▸ **TRECHO FORNECIDO**

=======

Daí, temos o que Foucault (1971) chama de formações discursivas, que tornam possível qualquer discurso e constituem um componente das formações ideológicas, considerando que as formações discursivas só têm sentido em função das condições de produção, das instituições que as implicam, das regras constitutivas do discurso e das posições dos interlocutores numa dada formação social, num determinado momento da história, sempre marcado por lutas de classes e ideológicas.

 


O sistema lingüístico, considerado como organização de estruturas fonológicas, morfológicas e sintáticas, funciona com certa autonomia e é o mesmo para todo falante, independente da ideologia; no entanto, os discursos, embora utilizando o mesmo sistema lingüístico, não são os mesmos; os processos discursivos acontecem através da linguagem “e não enquanto expressão de um puro pensamento, de uma pura atividade cognitiva, etc., que utilizaria “acidentalmente” os sistemas lingüísticos” (Pêcheux, 1995: 91). Desse modo, o objeto de estudo, da A D, não é a língua, nem a linguagem, mas, sim, o próprio discurso, compreendido em seu funcionamento. Disso decorre que, para a AD, a relação da língua com a exterioridade é entendida como constitutiva e não como uma fortuita relação interdisciplinar, uma vez que a Análise do Discurso investiga como a ideologia intervém, através da língua, na sociedade e na história, determinando a construção dos sentidos dos discursos.

=======

▸ **MATERIAL FORNECIDO**
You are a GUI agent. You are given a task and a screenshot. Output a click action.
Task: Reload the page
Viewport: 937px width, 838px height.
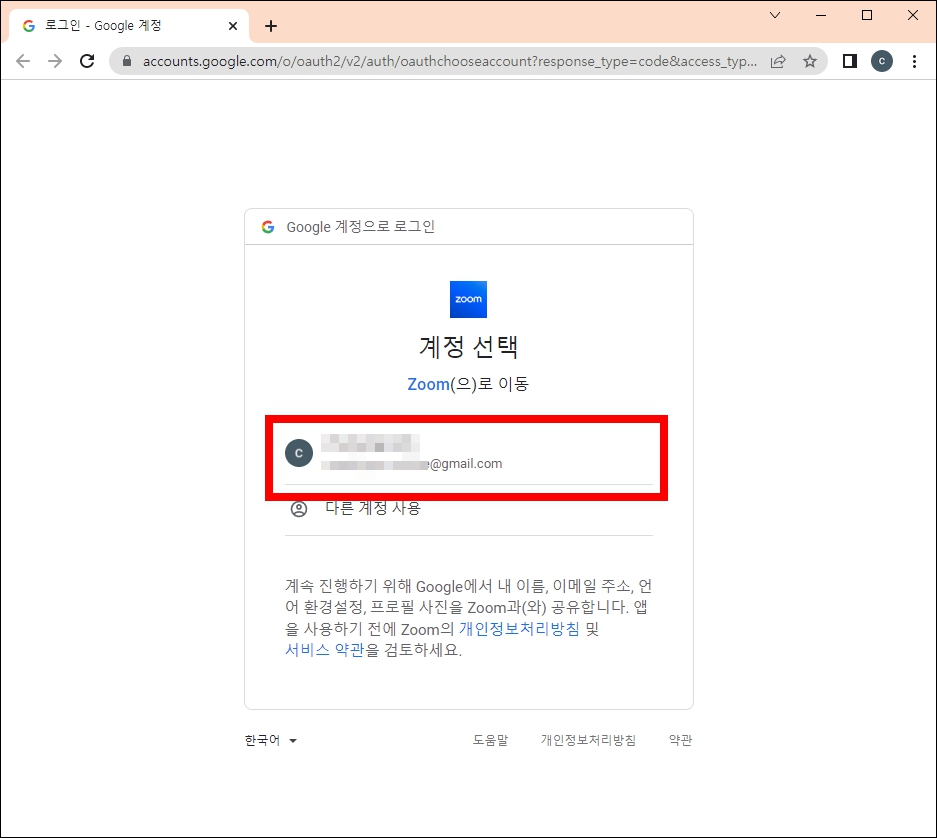(87, 61)

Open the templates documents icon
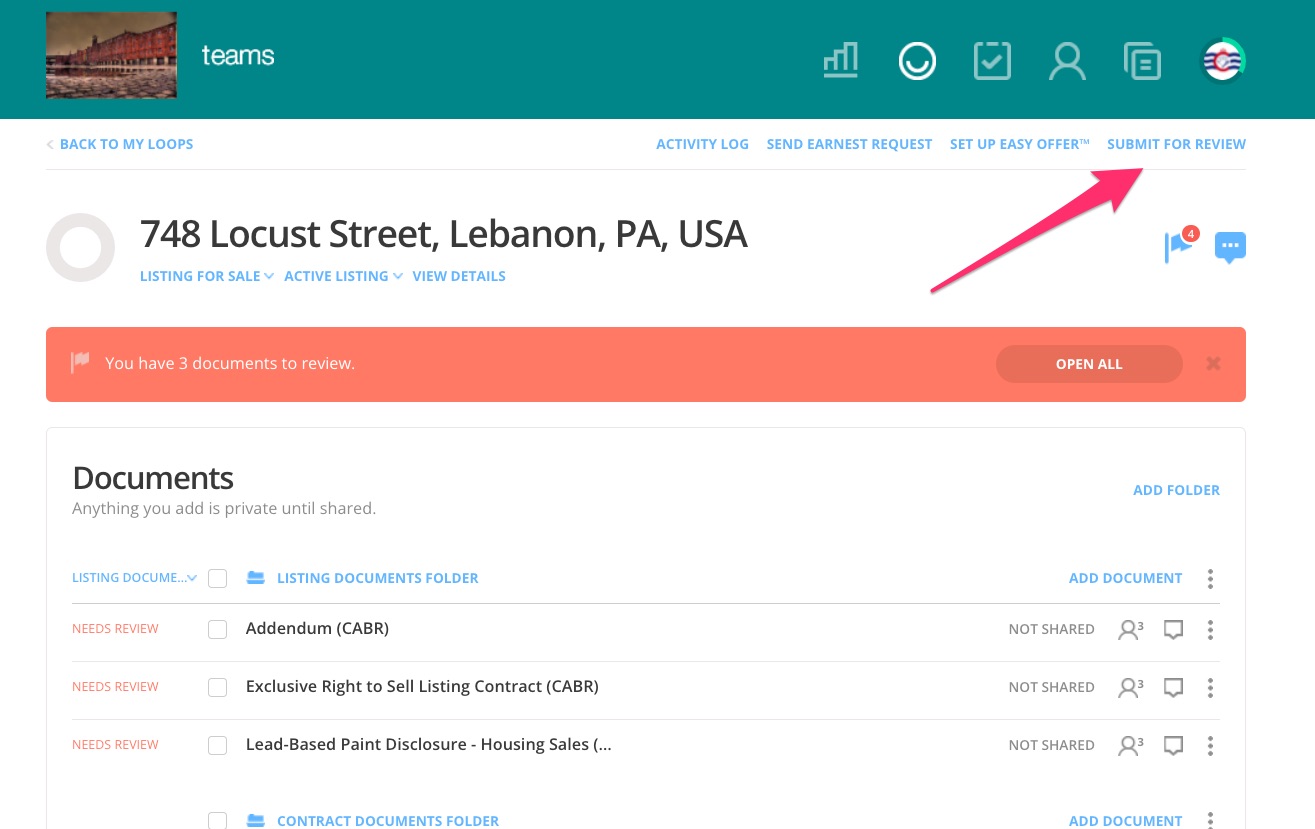coord(1142,61)
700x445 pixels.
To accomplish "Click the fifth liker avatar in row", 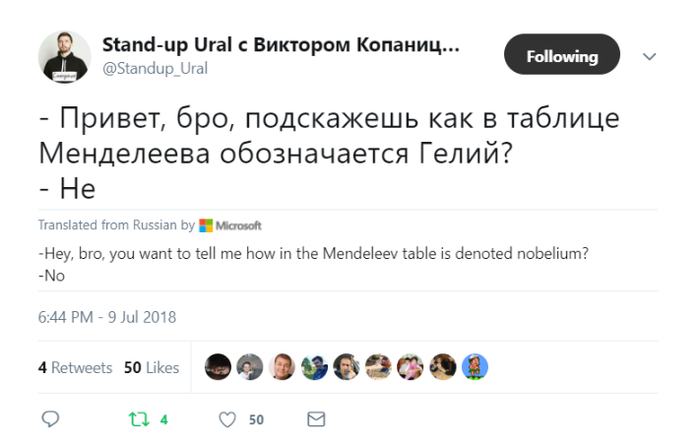I will pos(347,367).
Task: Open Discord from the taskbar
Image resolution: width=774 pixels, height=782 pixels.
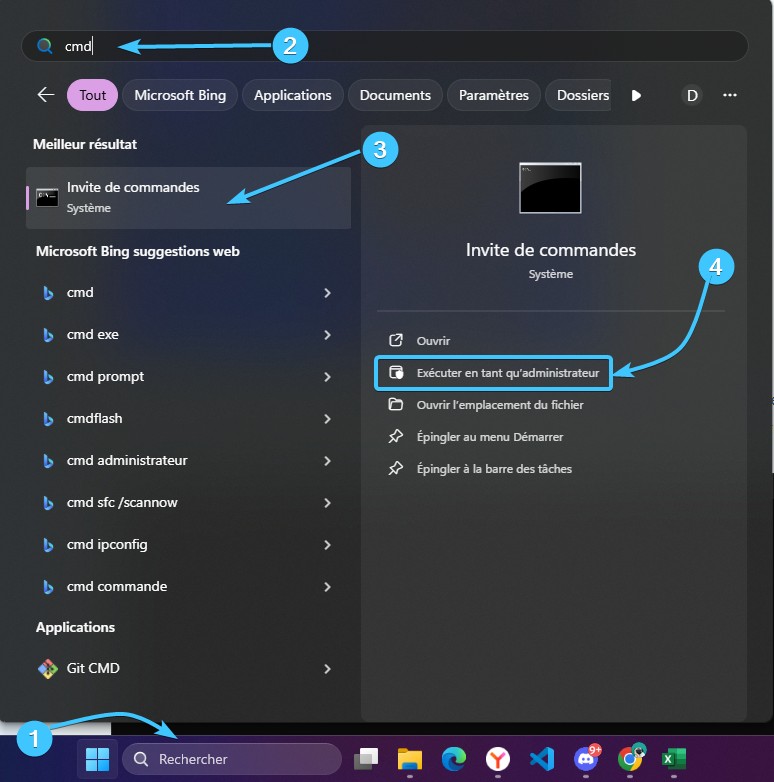Action: (x=586, y=759)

=======

▸ **TAREFAS E EXERCÍCIOS**
[A] Extraia do trecho sobre análise do discurso a passagem que vai de "Daí, temos o" até "classes e ideológicas.".
[B] De acordo com o trecho sobre análise do discurso, qual é o objeto de estudo da AD?

▸ **EM RESPOSTA**
[A]
Daí, temos o que Foucault (1971) chama de formações discursivas, que tornam possível qualquer discurso e constituem um componente das formações ideológicas, considerando que as formações discursivas só têm sentido em função das condições de produção, das instituições que as implicam, das regras constitutivas do discurso e das posições dos interlocutores numa dada formação social, num determinado momento da história, sempre marcado por lutas de classes e ideológicas.

[B] O objeto de estudo da AD é o próprio discurso, compreendido em seu funcionamento.